Queen Victoria's vision for a united Canada is an ongoing progress, writes Youth Speak News' Emily Barber. public domain

Speaking Out: Queen Victoria’s vision for a united Canada still needs work

By  Emily Barber, Youth Speak News
  • May 19, 2017

Victoria Day, which falls on May 22 this year, is much beloved by Canadians, though we suspect the reasons have less to do with paying tribute to the British monarch than enjoying its accompanying long weekend.

Still, as wonderful as an extra day off in the late May sunshine is, the significance of this holiday is worth considering.

Queen Victoria, the Mother of Confederation, was the monarch who finally granted Canada the freedom to make its own laws and govern its own country with minimal British intervention in 1867. She encouraged a nation that had pitted European against First Nation, English against French, Protestant against Catholic, to set aside its differences and become one united Canada. As we approach Canada’s 150 birthday on July 1, let us take a moment to see how Queen Victoria’s vision for a united nation has played out so far.

Unfortunately, the pages of Canada’s history are splattered with injustice, discrimination and difficulty. The residential schools aimed at incorporating aboriginals into mainstream Canadian culture, failing to recognize Canada as a bilingual country until 1969 and the internment of Japanese Canadians during World War II are just some of the issues that illustrate our country’s continuous struggle to become a safe and inclusive haven for all people.

Even now, many issues are on the table that have Canadians questioning ethics and the law: the promotion of abortion in developing countries, immigration policy, relations with our neighbour to the south and the legalization of euthanasia to name a few. Though we have definitely made progress as a nation, becoming a peaceful and united Canada is an ongoing process, and a dream that perhaps can never be fully realized.

Yet, I still feel there is reason to be hopeful for Canada’s future. As a Catholic, I can use my faith to shape my decisions and my opinions in a way that can not only stay true to my beliefs but also benefit society as a whole. And while I do not have the power to change legislation or decide the direction of Canadian policy, I can raise dissent or draw attention to issues. I can write, I can protest, I can cast my vote with care.

If I, as an individual, can do all that, just think of the possibility of an entire nation crying out with one collective voice for equality and peace throughout the world.

We may have our differences, but if we could come together and give idealism a chance, perhaps real change could be made.

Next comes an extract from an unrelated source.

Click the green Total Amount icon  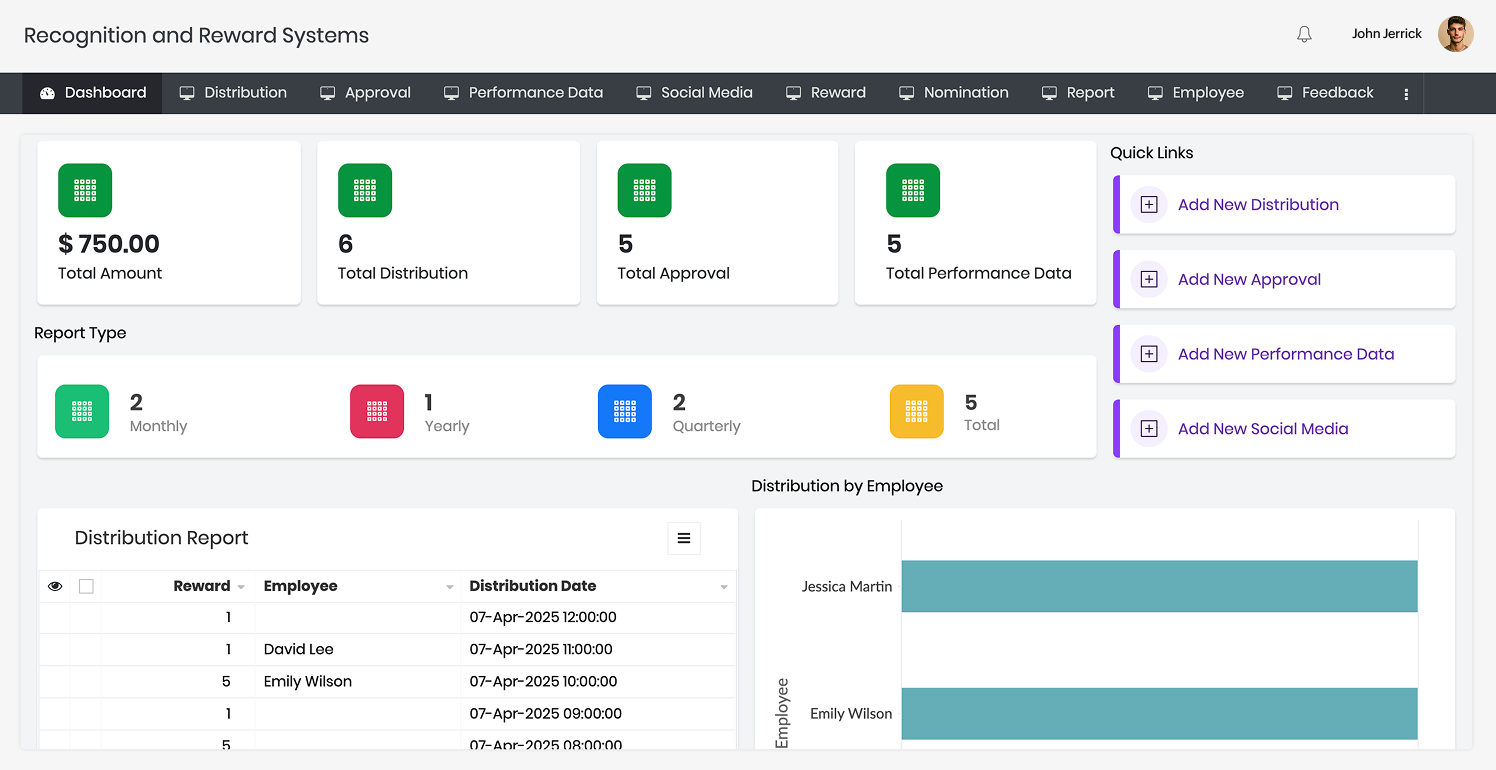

So, on this Victoria Day, as we look ahead to Canada Day, celebrate with a hopeful heart and a reflective mind. Remember the past with all its successes and failures. Be mindful of the present with all its joys and trials. Embrace the future with all its uncertainty and possibility.

Happy Victoria Day!

(Barber, 17, is a Grade 12 student at Father John Redmond Catholic Secondary School in Toronto.)